======== Source data

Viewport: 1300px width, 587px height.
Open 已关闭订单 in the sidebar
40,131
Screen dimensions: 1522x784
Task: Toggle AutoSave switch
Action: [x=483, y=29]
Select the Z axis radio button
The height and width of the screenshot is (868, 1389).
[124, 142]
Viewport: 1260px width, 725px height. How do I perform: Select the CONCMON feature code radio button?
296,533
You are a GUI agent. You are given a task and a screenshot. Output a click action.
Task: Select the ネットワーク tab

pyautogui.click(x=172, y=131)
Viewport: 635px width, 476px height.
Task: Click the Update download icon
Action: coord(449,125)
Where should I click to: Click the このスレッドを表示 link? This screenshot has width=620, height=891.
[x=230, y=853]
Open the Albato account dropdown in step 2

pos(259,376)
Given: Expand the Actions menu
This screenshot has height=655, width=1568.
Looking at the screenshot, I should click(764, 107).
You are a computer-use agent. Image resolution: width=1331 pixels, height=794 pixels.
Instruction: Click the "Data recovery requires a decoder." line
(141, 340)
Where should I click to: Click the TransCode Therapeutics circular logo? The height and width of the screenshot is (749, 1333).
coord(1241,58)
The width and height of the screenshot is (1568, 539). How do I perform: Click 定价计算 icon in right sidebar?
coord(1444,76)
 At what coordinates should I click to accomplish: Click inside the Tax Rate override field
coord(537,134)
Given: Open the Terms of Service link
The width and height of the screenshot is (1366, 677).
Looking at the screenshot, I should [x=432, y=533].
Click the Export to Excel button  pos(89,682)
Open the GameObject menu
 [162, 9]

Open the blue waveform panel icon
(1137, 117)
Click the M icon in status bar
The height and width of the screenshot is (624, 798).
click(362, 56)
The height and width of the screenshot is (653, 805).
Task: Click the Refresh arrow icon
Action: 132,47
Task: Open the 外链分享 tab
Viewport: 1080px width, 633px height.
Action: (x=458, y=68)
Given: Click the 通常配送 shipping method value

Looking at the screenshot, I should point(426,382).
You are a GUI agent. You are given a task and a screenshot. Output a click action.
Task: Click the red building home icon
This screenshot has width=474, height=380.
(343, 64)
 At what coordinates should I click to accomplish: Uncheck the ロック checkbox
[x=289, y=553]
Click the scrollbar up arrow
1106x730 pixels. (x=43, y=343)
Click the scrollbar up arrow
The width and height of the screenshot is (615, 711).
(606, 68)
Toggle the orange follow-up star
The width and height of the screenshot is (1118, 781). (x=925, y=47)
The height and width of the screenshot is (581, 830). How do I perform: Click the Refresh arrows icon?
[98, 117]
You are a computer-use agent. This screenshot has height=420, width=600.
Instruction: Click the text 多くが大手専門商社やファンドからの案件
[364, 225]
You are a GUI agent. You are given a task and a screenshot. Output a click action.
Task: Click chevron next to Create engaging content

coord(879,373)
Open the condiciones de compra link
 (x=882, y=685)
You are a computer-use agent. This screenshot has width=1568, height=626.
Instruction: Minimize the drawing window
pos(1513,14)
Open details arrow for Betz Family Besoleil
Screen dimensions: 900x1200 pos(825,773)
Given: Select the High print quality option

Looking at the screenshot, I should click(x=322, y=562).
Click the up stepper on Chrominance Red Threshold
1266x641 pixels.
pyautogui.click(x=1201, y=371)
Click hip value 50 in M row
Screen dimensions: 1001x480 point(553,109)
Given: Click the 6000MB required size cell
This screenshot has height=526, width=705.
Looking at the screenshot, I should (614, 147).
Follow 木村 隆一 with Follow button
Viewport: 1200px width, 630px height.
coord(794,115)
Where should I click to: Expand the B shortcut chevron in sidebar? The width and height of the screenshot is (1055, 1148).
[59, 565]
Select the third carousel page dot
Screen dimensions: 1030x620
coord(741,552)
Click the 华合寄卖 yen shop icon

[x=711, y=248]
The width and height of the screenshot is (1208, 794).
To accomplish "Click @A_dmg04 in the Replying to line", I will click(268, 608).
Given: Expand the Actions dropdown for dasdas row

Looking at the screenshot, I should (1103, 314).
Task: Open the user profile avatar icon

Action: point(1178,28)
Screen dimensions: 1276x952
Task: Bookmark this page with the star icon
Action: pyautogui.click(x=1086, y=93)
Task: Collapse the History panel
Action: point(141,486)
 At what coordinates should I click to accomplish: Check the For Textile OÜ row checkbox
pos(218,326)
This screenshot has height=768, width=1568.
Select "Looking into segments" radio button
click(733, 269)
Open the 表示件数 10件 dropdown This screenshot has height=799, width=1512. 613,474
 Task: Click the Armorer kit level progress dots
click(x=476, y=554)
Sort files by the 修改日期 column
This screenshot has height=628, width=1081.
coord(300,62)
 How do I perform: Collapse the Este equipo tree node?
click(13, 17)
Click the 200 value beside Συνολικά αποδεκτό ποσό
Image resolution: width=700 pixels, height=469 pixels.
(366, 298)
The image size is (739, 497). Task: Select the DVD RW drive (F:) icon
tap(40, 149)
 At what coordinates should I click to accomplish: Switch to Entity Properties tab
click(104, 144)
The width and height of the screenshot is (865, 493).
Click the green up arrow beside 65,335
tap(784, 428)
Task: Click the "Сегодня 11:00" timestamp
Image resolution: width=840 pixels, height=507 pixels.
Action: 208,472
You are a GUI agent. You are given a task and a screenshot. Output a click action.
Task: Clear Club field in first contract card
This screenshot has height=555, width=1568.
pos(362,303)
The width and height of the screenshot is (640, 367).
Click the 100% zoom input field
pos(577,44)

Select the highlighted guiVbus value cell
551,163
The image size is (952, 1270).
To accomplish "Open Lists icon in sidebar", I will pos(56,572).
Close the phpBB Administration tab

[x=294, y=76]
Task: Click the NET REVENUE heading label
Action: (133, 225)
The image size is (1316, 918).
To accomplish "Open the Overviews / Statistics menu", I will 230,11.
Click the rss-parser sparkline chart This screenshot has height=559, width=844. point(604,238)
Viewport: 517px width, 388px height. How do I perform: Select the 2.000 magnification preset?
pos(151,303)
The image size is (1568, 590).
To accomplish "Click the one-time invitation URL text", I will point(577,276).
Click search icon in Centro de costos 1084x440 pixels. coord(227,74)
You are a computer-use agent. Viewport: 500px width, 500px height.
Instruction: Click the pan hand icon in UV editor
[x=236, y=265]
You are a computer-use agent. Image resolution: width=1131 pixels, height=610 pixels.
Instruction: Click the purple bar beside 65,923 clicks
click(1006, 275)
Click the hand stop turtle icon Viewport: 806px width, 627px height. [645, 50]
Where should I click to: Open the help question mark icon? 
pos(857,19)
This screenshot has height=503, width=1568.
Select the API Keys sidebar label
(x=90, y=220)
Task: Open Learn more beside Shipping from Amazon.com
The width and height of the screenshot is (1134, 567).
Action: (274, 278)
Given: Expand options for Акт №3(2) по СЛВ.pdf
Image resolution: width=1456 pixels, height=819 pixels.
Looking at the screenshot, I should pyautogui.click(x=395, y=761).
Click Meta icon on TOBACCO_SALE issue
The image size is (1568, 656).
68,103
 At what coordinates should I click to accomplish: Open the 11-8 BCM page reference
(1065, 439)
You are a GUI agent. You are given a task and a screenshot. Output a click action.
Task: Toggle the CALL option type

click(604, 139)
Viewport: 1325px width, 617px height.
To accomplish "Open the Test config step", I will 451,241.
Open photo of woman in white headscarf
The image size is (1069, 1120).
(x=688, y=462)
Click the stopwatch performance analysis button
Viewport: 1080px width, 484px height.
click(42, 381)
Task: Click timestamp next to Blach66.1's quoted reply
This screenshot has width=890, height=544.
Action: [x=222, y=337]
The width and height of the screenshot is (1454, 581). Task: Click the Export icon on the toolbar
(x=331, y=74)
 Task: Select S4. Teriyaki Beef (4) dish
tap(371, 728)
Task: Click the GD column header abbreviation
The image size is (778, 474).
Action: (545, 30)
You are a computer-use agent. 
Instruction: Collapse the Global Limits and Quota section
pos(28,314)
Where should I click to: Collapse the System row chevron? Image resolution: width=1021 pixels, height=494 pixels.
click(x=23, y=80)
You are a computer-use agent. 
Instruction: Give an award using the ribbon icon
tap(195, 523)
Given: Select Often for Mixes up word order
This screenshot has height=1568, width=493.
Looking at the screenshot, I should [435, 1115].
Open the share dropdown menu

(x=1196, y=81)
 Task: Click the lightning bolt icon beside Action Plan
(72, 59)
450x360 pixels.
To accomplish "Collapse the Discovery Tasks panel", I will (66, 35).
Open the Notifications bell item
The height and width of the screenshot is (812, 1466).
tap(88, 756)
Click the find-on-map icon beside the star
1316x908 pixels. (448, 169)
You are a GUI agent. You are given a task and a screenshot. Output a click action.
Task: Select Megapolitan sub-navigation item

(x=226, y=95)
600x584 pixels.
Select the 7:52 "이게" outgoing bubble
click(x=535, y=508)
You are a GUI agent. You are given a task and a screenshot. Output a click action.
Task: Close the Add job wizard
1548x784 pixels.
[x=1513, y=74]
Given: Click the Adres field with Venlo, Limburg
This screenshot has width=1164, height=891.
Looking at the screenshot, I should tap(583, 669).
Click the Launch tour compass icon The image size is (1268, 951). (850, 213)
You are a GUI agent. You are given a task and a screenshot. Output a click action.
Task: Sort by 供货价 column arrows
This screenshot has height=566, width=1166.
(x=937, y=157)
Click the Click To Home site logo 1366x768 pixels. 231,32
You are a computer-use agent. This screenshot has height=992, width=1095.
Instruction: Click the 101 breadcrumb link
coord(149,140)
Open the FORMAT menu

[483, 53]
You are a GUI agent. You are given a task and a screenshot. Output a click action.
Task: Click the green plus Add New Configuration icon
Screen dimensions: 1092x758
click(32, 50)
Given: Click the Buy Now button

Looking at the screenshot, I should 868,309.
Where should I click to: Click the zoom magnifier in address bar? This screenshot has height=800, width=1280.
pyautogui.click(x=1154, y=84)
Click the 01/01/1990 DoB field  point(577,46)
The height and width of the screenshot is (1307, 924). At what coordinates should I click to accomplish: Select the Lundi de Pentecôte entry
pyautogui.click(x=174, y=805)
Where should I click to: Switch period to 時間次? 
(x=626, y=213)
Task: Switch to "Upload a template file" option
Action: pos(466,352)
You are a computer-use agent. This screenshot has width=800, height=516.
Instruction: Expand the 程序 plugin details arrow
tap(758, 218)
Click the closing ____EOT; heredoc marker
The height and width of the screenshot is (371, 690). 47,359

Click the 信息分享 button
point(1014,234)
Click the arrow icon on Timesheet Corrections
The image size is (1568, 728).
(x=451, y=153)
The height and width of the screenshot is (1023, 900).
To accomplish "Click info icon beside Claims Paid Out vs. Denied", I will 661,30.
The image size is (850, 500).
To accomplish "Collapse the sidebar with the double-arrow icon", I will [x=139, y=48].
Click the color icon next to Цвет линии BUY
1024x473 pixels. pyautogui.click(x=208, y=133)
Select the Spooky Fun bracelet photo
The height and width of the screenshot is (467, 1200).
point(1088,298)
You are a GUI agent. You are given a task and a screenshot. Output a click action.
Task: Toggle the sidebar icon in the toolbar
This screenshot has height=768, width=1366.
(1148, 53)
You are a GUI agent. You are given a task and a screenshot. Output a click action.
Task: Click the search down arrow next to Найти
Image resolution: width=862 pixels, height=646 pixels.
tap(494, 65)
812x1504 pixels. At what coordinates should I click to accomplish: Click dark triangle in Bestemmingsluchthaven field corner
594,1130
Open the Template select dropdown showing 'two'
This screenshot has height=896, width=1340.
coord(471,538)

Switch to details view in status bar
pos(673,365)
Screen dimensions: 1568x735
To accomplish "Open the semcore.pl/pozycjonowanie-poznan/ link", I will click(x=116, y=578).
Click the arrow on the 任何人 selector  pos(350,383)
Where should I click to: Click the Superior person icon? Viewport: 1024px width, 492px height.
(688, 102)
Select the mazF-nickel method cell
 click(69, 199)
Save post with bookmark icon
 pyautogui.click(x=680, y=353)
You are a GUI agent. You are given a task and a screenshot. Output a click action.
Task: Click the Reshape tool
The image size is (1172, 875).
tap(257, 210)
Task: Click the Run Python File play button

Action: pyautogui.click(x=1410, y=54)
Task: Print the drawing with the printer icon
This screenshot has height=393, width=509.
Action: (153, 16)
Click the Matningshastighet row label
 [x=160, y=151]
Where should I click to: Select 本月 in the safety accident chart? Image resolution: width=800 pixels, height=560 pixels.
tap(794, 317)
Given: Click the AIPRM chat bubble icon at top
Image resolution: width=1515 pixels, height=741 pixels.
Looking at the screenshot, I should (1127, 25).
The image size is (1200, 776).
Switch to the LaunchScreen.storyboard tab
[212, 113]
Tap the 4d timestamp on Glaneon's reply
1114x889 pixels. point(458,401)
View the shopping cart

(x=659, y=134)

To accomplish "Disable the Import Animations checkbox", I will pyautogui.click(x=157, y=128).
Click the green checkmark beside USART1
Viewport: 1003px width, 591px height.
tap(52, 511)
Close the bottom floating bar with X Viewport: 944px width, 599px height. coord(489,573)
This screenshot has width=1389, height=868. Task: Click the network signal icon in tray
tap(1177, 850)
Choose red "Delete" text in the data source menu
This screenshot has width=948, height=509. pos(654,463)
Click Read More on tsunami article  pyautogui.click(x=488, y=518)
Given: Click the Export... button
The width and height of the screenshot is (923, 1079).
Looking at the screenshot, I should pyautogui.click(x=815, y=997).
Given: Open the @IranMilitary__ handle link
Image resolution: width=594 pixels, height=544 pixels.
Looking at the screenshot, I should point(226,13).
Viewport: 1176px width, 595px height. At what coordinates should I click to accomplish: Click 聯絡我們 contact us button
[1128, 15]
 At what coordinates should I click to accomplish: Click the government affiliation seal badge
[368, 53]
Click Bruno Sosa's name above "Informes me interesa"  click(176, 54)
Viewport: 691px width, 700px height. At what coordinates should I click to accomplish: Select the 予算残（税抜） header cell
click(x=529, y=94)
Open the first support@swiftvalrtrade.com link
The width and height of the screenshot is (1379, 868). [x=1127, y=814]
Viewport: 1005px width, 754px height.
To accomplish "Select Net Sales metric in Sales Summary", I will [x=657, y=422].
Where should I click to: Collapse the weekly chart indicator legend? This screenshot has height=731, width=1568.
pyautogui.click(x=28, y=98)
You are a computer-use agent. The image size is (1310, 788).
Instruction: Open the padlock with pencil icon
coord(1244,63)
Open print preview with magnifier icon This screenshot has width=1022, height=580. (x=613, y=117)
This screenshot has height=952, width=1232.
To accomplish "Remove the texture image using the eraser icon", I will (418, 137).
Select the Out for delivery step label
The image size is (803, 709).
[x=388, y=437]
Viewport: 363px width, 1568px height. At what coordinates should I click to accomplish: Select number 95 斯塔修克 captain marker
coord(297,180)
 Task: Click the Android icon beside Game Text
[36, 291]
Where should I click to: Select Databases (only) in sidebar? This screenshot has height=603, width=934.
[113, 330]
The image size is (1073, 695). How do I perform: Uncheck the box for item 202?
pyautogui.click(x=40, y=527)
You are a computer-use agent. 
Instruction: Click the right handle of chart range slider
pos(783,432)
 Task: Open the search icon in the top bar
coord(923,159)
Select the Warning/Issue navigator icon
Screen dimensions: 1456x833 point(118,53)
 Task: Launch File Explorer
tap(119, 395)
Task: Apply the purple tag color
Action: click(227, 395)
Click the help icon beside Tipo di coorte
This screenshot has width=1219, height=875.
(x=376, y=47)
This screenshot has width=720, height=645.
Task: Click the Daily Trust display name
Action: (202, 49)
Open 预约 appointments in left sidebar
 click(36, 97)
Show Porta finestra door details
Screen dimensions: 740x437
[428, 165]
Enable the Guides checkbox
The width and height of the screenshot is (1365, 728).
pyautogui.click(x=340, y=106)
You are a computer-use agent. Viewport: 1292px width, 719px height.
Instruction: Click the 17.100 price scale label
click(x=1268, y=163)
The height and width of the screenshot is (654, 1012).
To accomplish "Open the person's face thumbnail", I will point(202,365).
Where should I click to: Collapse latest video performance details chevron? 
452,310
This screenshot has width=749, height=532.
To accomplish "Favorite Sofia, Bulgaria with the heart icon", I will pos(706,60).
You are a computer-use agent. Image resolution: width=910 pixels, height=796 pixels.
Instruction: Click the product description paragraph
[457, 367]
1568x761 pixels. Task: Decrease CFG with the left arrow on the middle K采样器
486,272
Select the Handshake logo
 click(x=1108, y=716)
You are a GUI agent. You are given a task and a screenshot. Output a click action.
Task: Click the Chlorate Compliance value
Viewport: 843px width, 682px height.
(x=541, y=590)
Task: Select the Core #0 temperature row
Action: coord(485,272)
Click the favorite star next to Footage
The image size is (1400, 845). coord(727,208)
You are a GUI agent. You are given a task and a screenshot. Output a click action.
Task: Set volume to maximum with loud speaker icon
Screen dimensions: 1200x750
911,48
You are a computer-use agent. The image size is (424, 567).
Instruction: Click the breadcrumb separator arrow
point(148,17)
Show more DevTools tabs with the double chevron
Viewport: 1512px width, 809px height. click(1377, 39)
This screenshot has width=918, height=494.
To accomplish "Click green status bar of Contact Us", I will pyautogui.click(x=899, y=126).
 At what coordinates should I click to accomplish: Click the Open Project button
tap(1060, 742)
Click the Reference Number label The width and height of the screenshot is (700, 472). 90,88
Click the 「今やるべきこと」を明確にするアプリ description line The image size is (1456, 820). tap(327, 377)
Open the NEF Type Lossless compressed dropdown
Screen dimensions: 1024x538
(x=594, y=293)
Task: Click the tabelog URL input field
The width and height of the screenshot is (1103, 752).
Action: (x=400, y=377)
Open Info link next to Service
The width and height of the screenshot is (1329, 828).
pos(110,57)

================

Exercise goal - Using the material above, gather every line that includes "photo".

Response to this exercise -
Open photo of woman in white headscarf
Select the Spooky Fun bracelet photo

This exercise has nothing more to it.